Public spending in Morocco is being put at risk by the country's inability to form a government nearly five months after elections, opposition lawmakers said.
The Islamist Justice and Development Party (PJD), which led the last coalition government, increased its share of parliamentary seats at October's election. But it fell out with its former government partner, the conservative Istiqlal party, over economic reforms, and has been unable to strike a new deal.
The 2017 budget, which should have been approved by parliament by the end of 2016, cannot be passed until a government is in place.
"There are already complaints about funds not being allocated in certain branches of the public sector," Nourdin Moudian, head of Istiqlal's parliamentary group, told Reuters.
"It is the Moroccan people who will ultimately suffer the most from this delay."
A government source said that while the political deadlock had "slowed things down", it would not stop the state functioning because in the absence of a budget approved by parliament there are decrees that allow for ministries to work.
A powerful government
The PJD first came to power in 2011 after "Arab Spring" protests prompted King Mohammed VI to call a referendum on constitutional reform, granting more powers to the elected government.

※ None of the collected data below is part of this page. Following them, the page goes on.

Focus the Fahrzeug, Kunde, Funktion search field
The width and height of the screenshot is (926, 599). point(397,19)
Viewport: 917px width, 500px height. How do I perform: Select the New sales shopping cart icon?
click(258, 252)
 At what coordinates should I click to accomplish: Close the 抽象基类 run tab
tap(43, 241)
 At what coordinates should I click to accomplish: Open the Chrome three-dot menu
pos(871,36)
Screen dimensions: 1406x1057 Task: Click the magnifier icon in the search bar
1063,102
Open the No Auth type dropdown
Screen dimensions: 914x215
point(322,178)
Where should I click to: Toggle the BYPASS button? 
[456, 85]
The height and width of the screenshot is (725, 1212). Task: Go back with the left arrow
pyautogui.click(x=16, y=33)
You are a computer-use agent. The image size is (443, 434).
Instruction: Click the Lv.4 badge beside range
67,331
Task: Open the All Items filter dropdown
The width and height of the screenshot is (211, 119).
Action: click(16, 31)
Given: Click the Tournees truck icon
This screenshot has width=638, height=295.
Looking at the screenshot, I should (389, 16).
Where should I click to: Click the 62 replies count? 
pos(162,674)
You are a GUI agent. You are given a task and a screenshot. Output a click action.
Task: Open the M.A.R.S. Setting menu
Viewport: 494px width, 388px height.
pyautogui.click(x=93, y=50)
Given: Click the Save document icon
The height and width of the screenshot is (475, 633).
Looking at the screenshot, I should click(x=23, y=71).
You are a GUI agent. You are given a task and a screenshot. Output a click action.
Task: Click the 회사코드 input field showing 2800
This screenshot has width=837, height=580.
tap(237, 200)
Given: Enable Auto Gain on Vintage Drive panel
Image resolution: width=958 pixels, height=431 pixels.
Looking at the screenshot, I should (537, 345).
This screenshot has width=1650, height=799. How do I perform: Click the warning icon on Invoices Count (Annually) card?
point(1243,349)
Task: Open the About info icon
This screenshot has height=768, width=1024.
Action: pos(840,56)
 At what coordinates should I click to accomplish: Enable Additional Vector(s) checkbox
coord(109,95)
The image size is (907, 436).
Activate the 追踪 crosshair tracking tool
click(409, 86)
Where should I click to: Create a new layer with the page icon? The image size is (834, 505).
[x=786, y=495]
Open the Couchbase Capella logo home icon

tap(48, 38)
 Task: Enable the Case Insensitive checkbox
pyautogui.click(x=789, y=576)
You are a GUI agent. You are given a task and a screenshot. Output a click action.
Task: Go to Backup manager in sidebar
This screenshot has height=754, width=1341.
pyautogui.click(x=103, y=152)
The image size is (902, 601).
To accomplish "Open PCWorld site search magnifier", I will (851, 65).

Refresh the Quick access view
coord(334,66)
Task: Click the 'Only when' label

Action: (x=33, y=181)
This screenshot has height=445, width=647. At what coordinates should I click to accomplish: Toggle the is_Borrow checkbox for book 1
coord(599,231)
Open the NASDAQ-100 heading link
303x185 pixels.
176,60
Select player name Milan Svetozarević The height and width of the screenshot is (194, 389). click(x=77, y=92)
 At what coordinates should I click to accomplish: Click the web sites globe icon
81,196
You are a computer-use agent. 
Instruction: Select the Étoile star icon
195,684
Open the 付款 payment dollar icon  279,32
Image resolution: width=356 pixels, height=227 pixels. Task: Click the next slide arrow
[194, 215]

The king re-appointed PJD leader Abdelilah Benkirane prime minister after the election but his talks with Aziz Akhannouch, leader of the centre-right National Rally of Independence (RNI) and a friend of the king, have stalled.
"Our position on the government is clear … We want a powerful government," Akhannouch told a party conference, justifying his insistence on including the minor parties, particularly the Socialist Union of Popular Forces (USFP).
In January, USFP member Habib El Malki was elected parliament chief, despite the party coming sixth in the election with just 20 out of 395 seats in parliament.